• **SOURCE**:
As noted in ASC 835-20, Interest, Capitalization of Interest, the objective of capitalizing interest is to obtain a measure of cost that more closely reflects a reporting entity’s total investment in the asset and to charge a cost that relates to the acquisition of a resource that will benefit future periods against the revenues of the period it benefits.

1.3.1 Accounting for capitalized interest

The historical cost of acquiring an asset should include all costs necessary to bring it to the condition and location necessary for its intended use. As a result, the cost incurred in financing expenditures for an asset during a required construction or development period is itself a part of the asset’s historical acquisition cost. The cause-and-effect relationship between acquiring an asset and the incurrence of interest costs makes interest cost analogous to a direct cost that is readily and objectively assignable to the acquired asset.
ASC 835-20-15-5 defines qualifying assets while ASC 835-20-15-6 lists those assets for which interest should not be capitalized.

>> Assets for Which Interest Shall Be Capitalized
Interest shall be capitalized for the following types of assets (qualifying assets):
a. Assets that are constructed or otherwise produced for an entity's own use, including assets constructed or produced for the entity by others for which deposits or progress payments have been made.
b. Assets intended for sale or lease that are constructed or otherwise produced as discrete projects (for example, ships or real estate developments).
c. Investments (equity, loans, and advances) accounted for by the equity method while the investee has activities in progress necessary to commence its planned principal operations provided that the investee's activities include the use of funds to acquire qualifying assets for its operations. The investor's investment in the investee, not the individual assets or projects of the investee, is the qualifying asset for purposes of interest capitalization.

• **REQUIRED WORK**:
In the passage on capitalizing interest, what examples are given of assets meant for sale or lease that are produced as discrete projects?

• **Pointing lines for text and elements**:
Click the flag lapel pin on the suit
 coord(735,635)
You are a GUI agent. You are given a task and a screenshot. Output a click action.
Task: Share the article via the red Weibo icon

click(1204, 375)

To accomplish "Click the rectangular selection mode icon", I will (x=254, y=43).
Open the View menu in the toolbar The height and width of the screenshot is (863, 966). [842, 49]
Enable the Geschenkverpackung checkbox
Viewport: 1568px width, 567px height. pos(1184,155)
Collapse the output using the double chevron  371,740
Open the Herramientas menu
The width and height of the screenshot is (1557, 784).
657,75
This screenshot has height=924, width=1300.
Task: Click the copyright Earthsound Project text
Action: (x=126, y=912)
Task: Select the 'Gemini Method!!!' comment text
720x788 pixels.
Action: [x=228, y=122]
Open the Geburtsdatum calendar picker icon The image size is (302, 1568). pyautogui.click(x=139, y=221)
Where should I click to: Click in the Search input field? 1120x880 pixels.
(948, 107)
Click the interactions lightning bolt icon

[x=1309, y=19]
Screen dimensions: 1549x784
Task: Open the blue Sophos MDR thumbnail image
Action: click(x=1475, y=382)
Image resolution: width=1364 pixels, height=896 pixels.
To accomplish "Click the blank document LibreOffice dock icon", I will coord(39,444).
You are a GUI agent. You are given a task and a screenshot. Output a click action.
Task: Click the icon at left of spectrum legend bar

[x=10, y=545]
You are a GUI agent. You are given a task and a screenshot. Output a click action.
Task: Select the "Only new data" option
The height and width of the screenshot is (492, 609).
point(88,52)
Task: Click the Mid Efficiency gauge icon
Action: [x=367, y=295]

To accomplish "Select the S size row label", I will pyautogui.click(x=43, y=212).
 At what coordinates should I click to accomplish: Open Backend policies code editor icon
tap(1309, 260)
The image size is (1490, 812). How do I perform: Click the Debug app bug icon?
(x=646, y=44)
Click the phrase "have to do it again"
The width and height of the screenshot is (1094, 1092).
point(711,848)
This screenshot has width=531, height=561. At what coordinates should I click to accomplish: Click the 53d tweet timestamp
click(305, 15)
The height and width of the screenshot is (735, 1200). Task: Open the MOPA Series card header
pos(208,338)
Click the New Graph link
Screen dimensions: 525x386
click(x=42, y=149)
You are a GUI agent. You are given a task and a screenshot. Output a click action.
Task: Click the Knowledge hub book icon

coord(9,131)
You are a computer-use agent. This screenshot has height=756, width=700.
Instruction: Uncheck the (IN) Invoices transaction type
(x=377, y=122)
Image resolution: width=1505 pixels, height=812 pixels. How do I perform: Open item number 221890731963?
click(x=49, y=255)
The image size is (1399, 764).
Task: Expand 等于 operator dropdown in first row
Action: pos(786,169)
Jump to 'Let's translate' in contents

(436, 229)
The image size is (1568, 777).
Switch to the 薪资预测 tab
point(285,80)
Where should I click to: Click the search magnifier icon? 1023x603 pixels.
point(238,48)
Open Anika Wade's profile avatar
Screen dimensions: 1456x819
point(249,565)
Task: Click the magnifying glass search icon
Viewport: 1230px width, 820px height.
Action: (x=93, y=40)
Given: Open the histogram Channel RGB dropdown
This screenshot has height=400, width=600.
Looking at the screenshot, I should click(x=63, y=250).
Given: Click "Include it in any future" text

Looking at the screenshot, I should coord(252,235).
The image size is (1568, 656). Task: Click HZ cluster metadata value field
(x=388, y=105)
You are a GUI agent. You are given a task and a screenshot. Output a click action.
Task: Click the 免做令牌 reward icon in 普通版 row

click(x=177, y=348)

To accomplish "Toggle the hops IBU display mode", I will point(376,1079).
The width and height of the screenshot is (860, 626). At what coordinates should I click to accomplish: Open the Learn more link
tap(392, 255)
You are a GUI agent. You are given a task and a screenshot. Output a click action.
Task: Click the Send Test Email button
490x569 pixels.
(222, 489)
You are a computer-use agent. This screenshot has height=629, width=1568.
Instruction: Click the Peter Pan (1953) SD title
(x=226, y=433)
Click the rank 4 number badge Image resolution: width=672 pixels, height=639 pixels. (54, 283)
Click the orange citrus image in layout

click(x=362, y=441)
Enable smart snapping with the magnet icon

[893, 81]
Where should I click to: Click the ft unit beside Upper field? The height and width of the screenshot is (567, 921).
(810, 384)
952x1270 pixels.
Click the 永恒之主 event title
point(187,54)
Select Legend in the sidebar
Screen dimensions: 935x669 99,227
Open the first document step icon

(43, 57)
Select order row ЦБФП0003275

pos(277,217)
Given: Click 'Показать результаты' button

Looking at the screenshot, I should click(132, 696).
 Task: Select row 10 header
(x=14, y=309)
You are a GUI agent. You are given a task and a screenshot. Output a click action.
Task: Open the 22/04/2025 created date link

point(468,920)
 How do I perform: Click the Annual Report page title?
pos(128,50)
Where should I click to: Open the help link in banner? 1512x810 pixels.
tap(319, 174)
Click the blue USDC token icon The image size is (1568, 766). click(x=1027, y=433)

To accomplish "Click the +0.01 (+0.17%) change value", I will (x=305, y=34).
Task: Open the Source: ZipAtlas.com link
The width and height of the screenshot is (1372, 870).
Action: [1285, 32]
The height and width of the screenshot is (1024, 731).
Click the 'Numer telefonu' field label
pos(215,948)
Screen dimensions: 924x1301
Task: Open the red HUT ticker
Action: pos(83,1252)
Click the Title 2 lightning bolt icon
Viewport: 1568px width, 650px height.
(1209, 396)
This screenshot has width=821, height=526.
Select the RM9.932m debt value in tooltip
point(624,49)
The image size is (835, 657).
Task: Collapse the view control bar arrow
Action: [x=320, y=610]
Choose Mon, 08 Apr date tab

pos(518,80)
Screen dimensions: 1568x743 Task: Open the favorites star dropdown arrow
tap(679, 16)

• **EXERCISE ANSWER**:
Ships or real estate developments.